====== Document

Output-Side Classifiers: The Runtime Filter
Rather than preventing harmful inputs from reaching the model, output classifiers intercept the response before it reaches the user. A classifier trained to detect harmful content (dangerous instructions, certain categories of sensitive information, outputs that match known harm patterns) can flag or block responses that match its training.
This adds a meaningful layer. It also faces adversarial pressure directly. If the classifier's behavior can be probed — and it can, through the same interface as the model — adversaries can iteratively craft outputs that evade it. Harmful content encoded in unusual syntax, delivered through indirect reference, or formatted in ways the classifier wasn't trained on can pass through. Classifiers also introduce latency and false-positive rates that matter in production, particularly in high-volume deployments where every flagged output has an operational cost.
Okta Concept Mapping
Red-teaming maps most naturally to penetration testing: structured adversarial exercise, defined scope, documented findings, mitigations applied before go-live. The analogy holds far enough to be useful and breaks exactly where it matters. A web application's attack surface is bounded — by its codebase, its configuration, its exposed interfaces. Pen test coverage can approach completeness for a bounded system. A model's effective attack surface is partially defined by human creativity applied against natural language, which means it expands continuously as adversaries develop new techniques. You can achieve high confidence that a web application has no SQL injection vulnerability. You cannot achieve equivalent confidence that a model has no jailbreak vulnerability, because the next jailbreak may be a framing pattern that didn't exist when you tested.

============
====== Data

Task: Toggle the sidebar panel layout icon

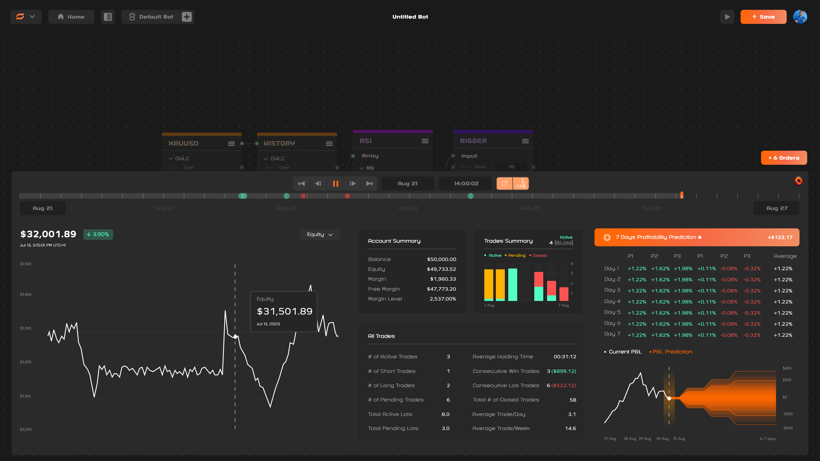Action: click(108, 17)
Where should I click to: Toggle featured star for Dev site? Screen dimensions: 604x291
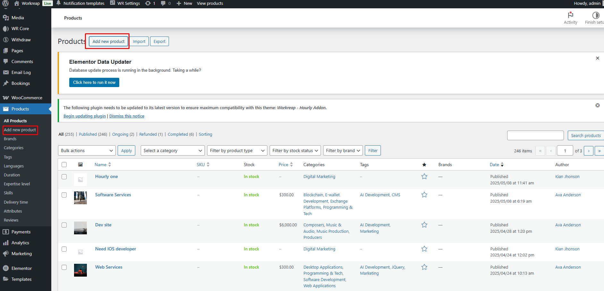[424, 225]
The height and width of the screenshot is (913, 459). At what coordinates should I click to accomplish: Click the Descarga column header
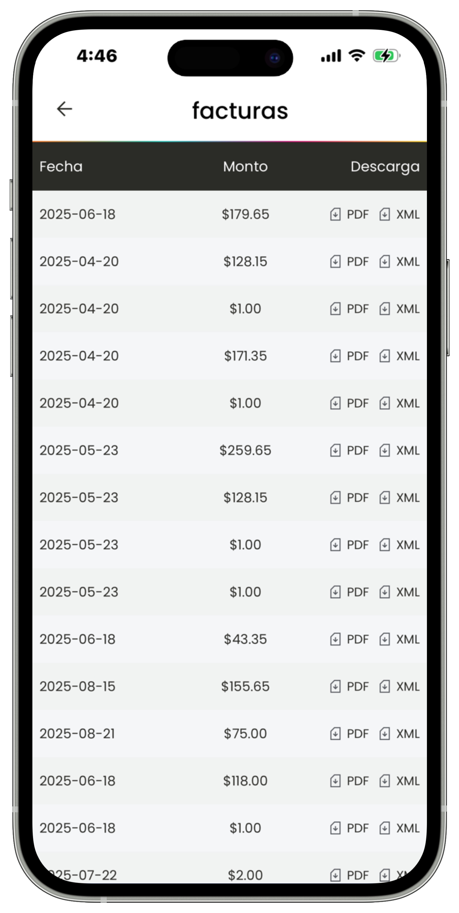[x=385, y=167]
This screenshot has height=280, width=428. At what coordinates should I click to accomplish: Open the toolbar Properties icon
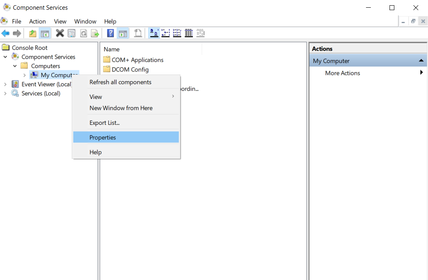click(x=71, y=33)
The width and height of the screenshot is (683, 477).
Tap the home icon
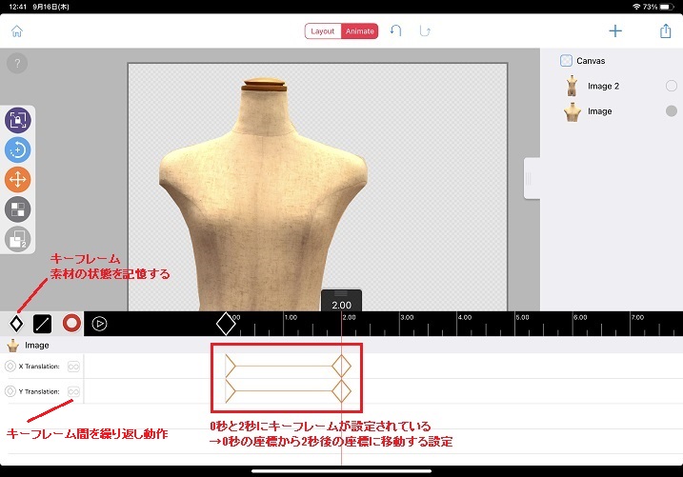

============

Problem to work on> From the text on output classifiers and red-teaming, render the sentence "Pen test coverage can approach completeness for a bounded system." into Spanish.

Reply> La cobertura de las pruebas de penetración puede aproximarse a la exhaustividad en un sistema acotado.